A faithful, complete copy of the records is required.

Stored entries:
---

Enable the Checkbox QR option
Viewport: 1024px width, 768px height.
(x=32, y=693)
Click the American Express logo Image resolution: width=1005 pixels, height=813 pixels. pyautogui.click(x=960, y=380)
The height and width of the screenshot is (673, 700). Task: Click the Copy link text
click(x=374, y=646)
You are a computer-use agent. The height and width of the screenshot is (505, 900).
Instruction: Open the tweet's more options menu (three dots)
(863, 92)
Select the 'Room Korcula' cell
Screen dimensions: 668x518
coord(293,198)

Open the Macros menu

---

Reply »
Enable the Checkbox QR option
Viewport: 1024px width, 768px height.
(x=32, y=693)
Click the American Express logo Image resolution: width=1005 pixels, height=813 pixels. pyautogui.click(x=960, y=380)
The height and width of the screenshot is (673, 700). Task: Click the Copy link text
click(x=374, y=646)
You are a computer-use agent. The height and width of the screenshot is (505, 900).
Instruction: Open the tweet's more options menu (three dots)
(863, 92)
Select the 'Room Korcula' cell
Screen dimensions: 668x518
coord(293,198)

Open the Macros menu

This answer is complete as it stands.